**Task instructions**
When a line in the records contains the string "agent", copy that line.

**Records shown**
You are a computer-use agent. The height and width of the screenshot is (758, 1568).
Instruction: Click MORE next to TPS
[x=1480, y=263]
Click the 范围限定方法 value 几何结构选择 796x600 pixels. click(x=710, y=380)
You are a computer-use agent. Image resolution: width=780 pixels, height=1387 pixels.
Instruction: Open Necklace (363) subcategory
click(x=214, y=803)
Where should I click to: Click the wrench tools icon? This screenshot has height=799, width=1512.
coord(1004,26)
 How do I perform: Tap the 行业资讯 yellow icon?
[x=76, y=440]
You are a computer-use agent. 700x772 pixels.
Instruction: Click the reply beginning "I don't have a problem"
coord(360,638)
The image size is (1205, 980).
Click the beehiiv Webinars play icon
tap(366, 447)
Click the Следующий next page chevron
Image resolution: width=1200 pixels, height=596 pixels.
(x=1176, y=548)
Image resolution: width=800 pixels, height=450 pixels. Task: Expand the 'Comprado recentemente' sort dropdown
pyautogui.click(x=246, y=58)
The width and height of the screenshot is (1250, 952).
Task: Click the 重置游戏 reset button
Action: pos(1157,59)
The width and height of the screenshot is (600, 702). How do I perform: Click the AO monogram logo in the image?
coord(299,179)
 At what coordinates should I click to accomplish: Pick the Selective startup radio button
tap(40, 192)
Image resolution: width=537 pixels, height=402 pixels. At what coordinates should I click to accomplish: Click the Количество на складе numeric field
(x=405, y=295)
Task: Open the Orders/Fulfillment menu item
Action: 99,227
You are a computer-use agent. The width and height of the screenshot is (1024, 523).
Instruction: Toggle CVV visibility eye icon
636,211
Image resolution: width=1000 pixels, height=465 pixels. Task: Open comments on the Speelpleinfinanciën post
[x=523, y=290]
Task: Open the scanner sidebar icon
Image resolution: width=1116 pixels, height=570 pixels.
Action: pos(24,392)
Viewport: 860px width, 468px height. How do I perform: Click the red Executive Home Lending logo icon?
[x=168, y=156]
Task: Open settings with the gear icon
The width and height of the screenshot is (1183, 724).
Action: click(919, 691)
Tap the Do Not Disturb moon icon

**Completed task**
You are a computer-use agent. The height and width of the screenshot is (758, 1568).
You are a computer-use agent. Image resolution: width=780 pixels, height=1387 pixels.
You are a computer-use agent. 700x772 pixels.
You are a computer-use agent. The width and height of the screenshot is (1024, 523).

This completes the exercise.